On Wed, Feb 3, 2021 at 2:56 PM Lasse Collin <lasse.col...@tukaani.org> wrote:
>
> On 2021-02-01 Brett Okken wrote:
> > I have played with this quite a bit and have come up with a slightly
> > modified change which does not regress for the smallest of the sample
> > objects and shows a nice improvement for the 2 larger files.
>
> It seems to regress horribly if dist is zero. A file with a very long
> sequence of the same byte is good for testing.
>

Would this be a valid test of what you are describing?

        final byte[] bytes = new byte[16 * 1024];
        Arrays.fill(bytes, (byte) -75);

        final byte[] compressed;
        try(final ByteArrayOutputStream baos = new ByteArrayOutputStream();
                final XZOutputStream xos = new XZOutputStream(baos,
new LZMA2Options()))
        {
            for (int i=0; i<10240; ++i) {
                xos.write(bytes);
            }
            xos.finish();
            compressed = baos.toByteArray();
        }

The source is effectively 160MB of the same byte value.
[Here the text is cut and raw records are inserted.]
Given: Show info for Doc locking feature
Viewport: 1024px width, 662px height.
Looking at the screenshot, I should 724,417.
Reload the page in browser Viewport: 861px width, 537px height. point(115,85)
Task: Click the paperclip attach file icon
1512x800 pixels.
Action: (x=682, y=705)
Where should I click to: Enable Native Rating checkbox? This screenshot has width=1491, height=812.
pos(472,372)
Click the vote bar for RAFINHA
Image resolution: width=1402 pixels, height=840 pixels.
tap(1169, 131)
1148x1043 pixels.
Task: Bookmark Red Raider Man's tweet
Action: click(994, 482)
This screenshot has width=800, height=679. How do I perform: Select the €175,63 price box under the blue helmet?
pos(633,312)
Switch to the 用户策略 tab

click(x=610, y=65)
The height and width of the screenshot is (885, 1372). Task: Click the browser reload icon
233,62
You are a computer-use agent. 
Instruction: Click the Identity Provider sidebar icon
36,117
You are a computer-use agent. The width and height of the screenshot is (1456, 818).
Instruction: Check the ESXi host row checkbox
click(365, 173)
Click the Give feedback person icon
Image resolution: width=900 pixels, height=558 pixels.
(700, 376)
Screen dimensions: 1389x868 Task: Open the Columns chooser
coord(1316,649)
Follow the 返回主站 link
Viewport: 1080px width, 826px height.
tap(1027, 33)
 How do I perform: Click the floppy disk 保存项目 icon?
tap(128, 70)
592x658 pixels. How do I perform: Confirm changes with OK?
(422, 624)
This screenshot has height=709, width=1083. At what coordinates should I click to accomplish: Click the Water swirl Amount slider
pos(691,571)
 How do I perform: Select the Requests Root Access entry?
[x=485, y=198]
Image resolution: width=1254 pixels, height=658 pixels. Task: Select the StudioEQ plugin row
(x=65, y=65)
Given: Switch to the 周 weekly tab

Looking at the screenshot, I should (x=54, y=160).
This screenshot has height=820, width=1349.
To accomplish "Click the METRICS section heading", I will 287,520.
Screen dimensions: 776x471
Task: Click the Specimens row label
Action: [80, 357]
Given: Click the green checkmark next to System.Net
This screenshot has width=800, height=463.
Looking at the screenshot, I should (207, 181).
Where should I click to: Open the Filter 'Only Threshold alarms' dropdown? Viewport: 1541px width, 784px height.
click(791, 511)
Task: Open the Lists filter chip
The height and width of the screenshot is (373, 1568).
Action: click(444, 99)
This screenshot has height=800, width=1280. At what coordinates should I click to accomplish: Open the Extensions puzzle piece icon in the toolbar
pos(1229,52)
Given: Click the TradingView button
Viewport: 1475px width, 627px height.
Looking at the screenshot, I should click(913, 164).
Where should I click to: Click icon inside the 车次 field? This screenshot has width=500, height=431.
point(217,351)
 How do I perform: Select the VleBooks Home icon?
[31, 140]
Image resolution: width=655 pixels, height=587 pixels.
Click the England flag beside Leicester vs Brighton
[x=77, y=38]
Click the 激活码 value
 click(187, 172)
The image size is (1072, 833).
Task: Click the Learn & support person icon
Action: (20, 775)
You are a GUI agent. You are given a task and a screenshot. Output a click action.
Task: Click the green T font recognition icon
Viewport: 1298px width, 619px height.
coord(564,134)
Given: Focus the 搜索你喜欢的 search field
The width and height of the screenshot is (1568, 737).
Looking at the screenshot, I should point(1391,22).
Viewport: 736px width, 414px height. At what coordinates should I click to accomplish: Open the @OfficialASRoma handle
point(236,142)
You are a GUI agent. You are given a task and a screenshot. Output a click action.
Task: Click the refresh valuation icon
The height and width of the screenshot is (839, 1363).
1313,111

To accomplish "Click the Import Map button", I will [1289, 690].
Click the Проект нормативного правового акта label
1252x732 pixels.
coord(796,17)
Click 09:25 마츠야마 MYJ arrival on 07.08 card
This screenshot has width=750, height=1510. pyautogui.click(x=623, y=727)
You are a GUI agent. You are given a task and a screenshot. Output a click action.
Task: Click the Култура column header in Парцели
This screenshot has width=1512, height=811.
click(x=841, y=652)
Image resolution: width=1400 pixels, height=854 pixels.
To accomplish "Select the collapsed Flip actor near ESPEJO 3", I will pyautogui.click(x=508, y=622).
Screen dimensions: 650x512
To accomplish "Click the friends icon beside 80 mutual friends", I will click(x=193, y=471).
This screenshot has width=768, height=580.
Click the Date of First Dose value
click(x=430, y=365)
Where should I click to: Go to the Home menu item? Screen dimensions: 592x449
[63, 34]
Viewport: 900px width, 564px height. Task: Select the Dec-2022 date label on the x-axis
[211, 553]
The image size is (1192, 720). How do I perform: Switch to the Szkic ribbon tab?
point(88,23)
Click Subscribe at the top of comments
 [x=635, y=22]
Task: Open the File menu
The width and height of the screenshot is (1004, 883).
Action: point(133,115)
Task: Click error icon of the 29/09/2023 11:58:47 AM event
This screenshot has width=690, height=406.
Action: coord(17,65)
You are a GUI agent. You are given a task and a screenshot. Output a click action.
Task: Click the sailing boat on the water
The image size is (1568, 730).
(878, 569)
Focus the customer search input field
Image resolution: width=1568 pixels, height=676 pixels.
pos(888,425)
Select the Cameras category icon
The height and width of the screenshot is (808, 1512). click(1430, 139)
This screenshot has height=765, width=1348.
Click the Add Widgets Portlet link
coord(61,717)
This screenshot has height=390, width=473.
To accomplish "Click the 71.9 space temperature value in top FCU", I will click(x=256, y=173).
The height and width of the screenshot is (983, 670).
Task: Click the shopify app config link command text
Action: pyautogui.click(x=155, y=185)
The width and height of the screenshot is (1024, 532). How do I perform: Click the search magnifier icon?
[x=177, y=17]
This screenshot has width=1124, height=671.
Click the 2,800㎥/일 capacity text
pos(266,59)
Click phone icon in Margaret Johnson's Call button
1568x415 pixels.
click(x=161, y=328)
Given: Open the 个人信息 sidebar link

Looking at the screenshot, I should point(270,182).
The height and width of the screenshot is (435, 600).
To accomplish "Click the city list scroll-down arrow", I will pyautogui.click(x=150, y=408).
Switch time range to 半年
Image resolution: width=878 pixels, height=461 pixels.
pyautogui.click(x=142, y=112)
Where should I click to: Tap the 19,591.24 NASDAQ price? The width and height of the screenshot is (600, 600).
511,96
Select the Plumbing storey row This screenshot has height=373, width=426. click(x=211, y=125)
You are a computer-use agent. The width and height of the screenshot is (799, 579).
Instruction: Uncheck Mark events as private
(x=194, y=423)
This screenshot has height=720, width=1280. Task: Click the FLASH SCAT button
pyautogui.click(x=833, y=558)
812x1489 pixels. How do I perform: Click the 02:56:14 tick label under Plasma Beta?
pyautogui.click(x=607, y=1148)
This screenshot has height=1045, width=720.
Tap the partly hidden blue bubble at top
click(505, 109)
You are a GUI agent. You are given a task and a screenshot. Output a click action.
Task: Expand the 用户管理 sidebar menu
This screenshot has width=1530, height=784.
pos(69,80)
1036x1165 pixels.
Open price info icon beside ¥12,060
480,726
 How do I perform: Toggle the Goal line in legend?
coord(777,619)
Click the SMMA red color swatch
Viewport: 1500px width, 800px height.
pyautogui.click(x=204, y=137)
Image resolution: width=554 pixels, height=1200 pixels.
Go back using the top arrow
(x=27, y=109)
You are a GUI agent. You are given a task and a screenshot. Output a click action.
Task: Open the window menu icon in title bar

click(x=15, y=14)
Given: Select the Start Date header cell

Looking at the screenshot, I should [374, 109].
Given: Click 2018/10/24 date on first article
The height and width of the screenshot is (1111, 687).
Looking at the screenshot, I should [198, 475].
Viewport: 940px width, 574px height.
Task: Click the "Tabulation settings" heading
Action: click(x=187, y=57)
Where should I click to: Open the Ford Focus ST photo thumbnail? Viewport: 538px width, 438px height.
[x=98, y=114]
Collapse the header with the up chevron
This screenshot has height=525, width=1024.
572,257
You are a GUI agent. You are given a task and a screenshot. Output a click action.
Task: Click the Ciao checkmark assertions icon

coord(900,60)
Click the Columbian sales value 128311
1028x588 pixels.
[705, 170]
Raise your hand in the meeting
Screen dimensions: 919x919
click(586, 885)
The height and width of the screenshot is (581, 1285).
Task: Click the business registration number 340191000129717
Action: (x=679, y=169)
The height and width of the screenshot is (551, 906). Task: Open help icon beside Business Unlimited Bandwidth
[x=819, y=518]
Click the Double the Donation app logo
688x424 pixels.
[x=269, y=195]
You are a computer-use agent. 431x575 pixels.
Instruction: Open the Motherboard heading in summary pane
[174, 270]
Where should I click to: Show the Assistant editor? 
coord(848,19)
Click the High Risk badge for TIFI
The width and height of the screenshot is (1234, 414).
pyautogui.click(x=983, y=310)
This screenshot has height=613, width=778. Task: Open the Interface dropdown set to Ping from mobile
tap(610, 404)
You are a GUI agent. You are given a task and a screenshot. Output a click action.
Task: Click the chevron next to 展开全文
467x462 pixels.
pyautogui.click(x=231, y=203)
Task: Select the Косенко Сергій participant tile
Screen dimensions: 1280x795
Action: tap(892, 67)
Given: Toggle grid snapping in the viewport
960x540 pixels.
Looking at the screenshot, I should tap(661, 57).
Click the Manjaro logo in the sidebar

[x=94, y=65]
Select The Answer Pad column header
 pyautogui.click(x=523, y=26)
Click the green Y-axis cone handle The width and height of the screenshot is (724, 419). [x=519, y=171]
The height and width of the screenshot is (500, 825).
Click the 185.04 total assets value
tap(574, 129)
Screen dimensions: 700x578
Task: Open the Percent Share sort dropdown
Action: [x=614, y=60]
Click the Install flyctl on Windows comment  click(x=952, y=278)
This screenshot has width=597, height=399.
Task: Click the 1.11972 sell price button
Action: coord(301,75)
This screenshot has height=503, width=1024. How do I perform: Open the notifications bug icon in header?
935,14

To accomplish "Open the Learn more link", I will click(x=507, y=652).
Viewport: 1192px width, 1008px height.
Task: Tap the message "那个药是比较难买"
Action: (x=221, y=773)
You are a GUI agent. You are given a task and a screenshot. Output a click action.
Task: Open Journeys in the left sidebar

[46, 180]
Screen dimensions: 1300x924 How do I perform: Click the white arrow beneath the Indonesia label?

I found a strange bit of behavior with this case in the compression.
In LZMAEncoderNormal.calcLongRepPrices, I am seeing a case where

            int len2Limit = Math.min(niceLen, avail - len - 1);

results in -1, (avail and len are both 8). This results in calling
LZEncoder.getMatchLen with a lenLimit of -1. Is that expected?
When I was testing with java 8 and the ArrayUtil changes, this
resulted in an ArrayIndexOutBoundsException.